**DIRECTION**
Arrange the records from the line containing "Task: Click the Live Chat app icon" through the line containing "coord(82,104)", inclusive, as a numbered list, omitting blank lines.

(Rows from a dataset)
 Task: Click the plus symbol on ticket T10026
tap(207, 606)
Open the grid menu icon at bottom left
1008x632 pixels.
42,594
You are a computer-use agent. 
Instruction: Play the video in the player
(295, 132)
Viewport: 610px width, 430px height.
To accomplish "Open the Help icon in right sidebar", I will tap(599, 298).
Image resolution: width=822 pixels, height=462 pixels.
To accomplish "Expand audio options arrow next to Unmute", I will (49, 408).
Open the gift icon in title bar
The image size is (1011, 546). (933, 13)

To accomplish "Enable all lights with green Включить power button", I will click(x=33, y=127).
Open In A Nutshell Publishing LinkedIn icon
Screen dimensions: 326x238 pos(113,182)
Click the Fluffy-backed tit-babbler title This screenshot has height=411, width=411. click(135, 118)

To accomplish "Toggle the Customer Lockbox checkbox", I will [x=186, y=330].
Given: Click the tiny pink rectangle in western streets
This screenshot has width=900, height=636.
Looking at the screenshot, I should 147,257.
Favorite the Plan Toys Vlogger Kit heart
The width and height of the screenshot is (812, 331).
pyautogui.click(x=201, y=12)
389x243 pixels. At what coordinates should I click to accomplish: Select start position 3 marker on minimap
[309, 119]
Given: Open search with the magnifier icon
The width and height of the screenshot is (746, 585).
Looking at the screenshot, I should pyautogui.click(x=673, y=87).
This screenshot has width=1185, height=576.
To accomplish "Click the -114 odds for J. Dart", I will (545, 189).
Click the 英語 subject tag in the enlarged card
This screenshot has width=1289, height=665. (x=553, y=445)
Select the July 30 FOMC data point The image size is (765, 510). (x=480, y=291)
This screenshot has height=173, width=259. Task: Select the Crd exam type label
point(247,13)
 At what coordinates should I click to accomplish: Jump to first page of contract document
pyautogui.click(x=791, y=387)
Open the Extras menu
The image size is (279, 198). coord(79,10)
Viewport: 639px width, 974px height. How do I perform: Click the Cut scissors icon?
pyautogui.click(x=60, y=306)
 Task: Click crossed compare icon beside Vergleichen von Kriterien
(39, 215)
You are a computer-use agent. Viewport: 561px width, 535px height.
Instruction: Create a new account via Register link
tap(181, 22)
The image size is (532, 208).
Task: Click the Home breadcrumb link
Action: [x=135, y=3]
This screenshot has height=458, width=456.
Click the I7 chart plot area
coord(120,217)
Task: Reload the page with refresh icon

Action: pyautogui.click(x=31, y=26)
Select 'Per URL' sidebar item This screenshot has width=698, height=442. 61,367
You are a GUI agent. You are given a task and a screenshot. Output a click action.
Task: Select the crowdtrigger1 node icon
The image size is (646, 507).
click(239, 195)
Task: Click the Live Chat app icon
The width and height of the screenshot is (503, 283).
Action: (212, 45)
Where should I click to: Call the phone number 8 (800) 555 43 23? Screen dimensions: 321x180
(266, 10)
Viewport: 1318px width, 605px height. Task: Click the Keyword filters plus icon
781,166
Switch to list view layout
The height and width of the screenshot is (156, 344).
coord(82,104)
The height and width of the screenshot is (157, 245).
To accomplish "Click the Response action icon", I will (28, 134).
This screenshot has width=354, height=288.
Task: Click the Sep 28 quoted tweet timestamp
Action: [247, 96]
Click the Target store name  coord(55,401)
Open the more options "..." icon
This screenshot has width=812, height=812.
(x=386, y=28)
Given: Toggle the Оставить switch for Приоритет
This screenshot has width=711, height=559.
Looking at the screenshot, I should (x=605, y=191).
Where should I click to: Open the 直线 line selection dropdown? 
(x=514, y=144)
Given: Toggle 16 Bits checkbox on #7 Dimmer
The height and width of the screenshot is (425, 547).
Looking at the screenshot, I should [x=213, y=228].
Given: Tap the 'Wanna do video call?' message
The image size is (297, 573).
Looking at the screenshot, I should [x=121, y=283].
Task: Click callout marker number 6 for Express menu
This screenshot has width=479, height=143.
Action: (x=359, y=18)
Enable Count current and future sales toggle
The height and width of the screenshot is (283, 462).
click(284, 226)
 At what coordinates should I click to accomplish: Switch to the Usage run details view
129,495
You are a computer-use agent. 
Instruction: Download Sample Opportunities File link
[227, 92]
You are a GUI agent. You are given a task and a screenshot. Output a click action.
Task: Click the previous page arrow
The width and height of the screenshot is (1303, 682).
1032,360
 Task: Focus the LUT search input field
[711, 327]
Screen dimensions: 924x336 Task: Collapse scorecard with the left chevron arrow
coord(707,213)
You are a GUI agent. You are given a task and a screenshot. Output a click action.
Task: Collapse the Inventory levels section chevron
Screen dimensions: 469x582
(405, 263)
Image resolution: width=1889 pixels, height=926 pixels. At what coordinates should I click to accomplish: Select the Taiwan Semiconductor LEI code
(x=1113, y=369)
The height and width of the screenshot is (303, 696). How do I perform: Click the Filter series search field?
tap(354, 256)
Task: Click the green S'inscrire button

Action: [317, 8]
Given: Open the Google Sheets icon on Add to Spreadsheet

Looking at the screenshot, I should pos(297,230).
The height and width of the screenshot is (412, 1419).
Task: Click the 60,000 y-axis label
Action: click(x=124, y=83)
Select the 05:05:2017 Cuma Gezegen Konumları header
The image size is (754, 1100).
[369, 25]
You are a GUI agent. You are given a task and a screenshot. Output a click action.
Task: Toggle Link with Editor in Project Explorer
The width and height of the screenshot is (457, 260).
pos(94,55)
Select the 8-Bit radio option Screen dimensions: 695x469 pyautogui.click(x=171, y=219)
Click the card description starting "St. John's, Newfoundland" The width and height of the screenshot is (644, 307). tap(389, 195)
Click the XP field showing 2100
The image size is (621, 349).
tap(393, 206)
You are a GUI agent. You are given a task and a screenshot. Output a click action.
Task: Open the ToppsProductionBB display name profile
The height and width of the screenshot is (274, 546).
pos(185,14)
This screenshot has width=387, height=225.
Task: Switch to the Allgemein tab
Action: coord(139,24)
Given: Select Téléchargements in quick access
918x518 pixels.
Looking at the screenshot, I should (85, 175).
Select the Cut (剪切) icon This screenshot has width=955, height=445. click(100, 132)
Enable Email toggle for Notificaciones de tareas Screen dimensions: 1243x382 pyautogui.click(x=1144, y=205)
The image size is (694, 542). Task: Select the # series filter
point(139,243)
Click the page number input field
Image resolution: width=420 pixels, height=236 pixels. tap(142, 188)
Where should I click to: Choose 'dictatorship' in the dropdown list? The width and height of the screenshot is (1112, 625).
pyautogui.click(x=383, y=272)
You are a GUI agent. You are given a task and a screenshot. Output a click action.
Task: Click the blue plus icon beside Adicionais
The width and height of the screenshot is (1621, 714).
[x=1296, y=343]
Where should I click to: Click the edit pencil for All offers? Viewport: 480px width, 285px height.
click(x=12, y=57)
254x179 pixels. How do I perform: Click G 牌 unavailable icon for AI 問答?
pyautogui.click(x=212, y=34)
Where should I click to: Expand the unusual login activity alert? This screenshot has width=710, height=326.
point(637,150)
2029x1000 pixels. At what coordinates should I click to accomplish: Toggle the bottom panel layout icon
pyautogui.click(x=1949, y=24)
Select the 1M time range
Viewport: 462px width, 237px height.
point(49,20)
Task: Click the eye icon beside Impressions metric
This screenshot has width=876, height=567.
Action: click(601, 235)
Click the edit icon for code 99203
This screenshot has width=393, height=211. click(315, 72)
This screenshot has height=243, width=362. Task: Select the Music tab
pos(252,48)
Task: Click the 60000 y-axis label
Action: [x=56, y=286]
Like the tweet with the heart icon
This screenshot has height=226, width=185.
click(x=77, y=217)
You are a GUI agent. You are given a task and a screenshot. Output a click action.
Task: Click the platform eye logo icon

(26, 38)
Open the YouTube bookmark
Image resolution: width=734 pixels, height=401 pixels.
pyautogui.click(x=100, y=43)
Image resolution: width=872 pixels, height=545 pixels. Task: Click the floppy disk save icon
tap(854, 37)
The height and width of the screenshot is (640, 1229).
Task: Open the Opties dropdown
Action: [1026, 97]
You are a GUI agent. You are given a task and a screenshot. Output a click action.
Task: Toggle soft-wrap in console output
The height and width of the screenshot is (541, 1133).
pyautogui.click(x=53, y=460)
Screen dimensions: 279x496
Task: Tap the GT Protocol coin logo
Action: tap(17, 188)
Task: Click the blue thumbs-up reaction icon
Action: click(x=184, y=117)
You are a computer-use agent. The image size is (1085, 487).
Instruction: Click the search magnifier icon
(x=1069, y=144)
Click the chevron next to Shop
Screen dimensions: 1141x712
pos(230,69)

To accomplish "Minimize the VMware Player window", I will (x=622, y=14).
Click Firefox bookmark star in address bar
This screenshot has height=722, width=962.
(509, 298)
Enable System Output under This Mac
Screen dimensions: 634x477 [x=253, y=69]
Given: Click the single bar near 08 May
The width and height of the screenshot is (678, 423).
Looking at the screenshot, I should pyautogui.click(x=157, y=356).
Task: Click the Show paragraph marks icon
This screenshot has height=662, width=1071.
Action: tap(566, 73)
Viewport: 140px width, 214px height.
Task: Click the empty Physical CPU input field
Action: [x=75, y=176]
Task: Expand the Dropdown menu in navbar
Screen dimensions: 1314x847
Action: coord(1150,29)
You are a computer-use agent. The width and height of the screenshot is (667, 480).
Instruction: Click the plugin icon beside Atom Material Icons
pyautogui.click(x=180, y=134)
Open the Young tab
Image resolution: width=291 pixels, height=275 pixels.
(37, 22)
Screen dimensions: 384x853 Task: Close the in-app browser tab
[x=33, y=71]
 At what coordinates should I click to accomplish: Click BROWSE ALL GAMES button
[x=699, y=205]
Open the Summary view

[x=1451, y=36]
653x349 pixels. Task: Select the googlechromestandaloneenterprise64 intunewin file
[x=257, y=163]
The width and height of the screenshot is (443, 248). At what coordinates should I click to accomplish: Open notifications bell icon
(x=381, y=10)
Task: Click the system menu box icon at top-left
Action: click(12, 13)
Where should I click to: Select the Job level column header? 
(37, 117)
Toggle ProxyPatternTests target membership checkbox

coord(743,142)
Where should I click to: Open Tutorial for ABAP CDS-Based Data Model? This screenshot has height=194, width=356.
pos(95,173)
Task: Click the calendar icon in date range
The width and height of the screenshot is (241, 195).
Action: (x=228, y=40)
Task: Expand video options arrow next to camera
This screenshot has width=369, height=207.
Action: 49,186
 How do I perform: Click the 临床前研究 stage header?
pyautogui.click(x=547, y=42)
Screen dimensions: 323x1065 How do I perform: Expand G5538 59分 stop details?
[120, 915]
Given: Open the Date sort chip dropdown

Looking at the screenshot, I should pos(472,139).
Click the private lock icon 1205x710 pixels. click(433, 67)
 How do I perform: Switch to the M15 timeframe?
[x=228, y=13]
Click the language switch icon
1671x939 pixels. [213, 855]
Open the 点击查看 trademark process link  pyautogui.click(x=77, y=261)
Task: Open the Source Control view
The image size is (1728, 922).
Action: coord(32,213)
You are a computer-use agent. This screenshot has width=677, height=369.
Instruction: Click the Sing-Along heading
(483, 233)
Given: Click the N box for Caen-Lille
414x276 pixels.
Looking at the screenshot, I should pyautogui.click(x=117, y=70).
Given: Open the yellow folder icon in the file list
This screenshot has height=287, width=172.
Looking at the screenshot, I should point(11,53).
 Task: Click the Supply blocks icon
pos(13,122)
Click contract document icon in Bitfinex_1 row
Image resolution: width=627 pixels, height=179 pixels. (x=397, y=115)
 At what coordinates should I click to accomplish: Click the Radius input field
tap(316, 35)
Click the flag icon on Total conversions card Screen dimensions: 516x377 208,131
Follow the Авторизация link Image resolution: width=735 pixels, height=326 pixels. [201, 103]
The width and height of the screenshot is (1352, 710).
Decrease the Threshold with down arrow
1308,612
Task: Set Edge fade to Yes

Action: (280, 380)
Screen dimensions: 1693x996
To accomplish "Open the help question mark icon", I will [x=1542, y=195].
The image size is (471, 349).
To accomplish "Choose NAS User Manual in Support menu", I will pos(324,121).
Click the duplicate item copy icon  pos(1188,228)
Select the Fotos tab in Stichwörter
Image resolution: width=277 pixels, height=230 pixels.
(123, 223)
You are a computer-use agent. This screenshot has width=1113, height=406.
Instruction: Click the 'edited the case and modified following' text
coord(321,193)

**CORRECT RESPONSE**
1. Task: Click the Live Chat app icon
2. The width and height of the screenshot is (503, 283).
3. Action: (212, 45)
4. Where should I click to: Call the phone number 8 (800) 555 43 23? Screen dimensions: 321x180
5. (266, 10)
6. Viewport: 1318px width, 605px height. Task: Click the Keyword filters plus icon
7. 781,166
8. Switch to list view layout
9. The height and width of the screenshot is (156, 344).
10. coord(82,104)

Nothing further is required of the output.